WHAT IS EXPECTED: Continue the text about asylum seekers housed at Napier Barracks from the point where it stops.

DOCUMENT SEGMENT:

The Home Office has admitted that it placed asylum seekers at increased risk of contracting coronavirus when housing them in military barracks, and justified this by saying the men were “young and healthy”.
Priti Patel’s lawyers said she had “always accepted and acknowledged that transmission risk is higher in congregate settings” such as Napier Barracks in Kent, where she placed 400 asylum seekers last September.
A Covid outbreak occurred at the site – where residents were housed 14 to a dormitory – in January, leading to 200 people testing positive. Residents were told during the outbreak that they must not leave the premises, which caused considerable distress.
The camp was emptied in April, but the Home Office has started placing a new cohort of asylum seekers there and intends to use it until September.
A High Court hearing is taking place this week in which lawyers acting for six former residents of the barracks argue that housing asylum seekers is unlawful and breaches their human rights.
During the hearing on Thursday, Lisa Giovannetti QC, acting for the Home Office, said that while Ms Patel acknowledged the Covid risk of placing people at the site, she had decided it could be used safely “by introducing the safeguards, including selecting the individuals that could be housed there with least risk”.

INFORMATION PROVIDED:

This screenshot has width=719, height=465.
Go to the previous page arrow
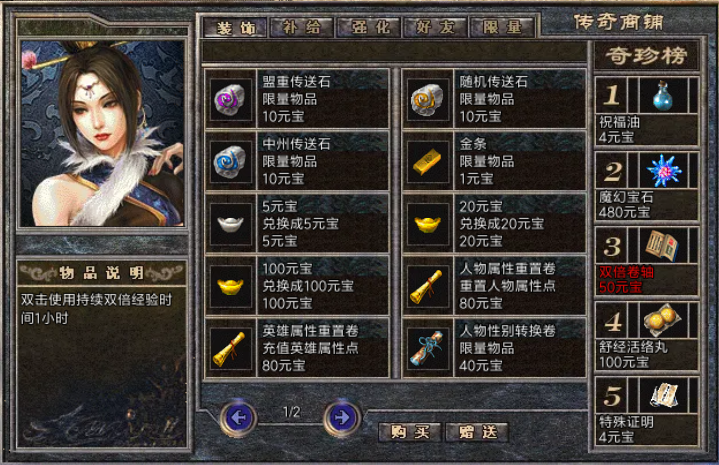[x=238, y=418]
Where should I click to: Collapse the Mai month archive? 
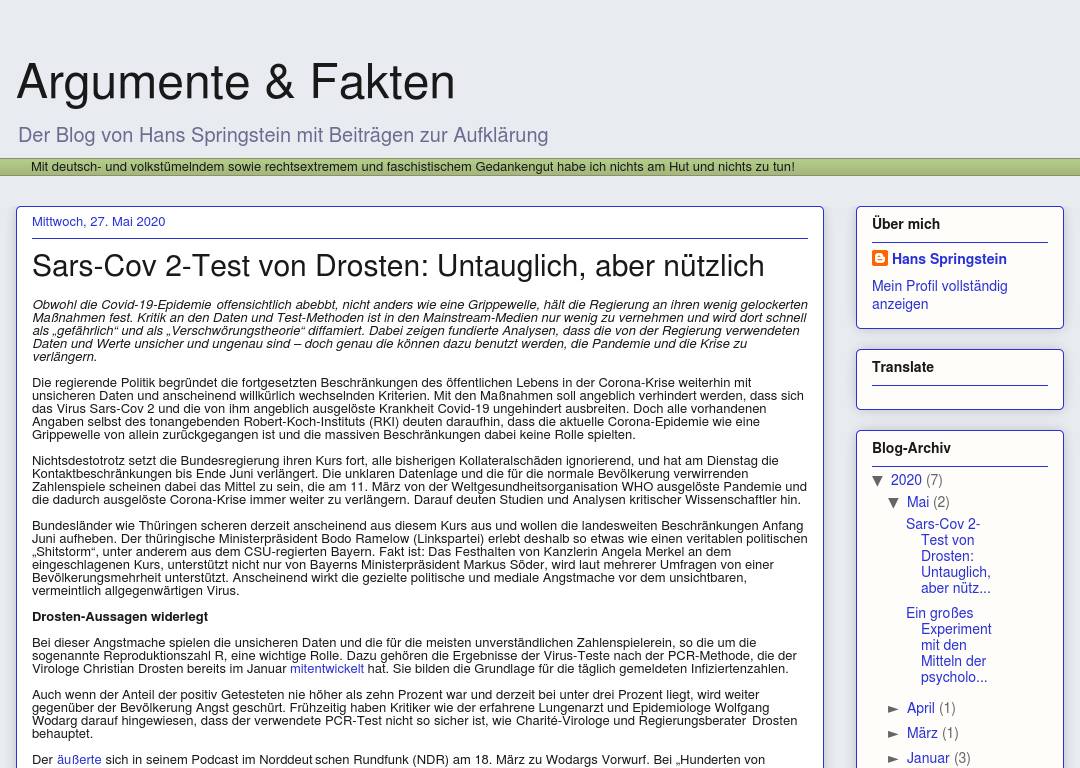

RESPONSE:
She added: “The risk of significant medical problems would be much higher for somebody who was elderly or had a co-morbidity. The secretary of state’s position is these were being sifted out.
“The Ministry of Defence (MoD) was using them. I appreciate that asylum seekers are not the same as young soldiers but if you look at the claimants they are broadly that age range, between 21 and 30.
“Throughout the outbreak nobody did fall seriously ill or was hospitalised and none of the claimants became seriously ill or was hospitalised.”
Public Health England (PHE) had warned theHome Office before it repurposed the site that the dormitories were “not suitable” for use – but the advice was rejected and two weeks later ministers pushed through plans to repurpose the facility as asylum accommodation.
Ms Giovannetti told the court that advice from PHE was “primarily about minimising risk of transmission”, adding: “They are not assessing the degree of risk to any individual of significant illness.”
Earlier in the hearing, on Wednesday, it emerged that a report by the fire safety inspectorate into Napier Barracks found that the measures in place to reduce the risk of fire at the site did not ensure residents were “appropriately protected from serious risk”.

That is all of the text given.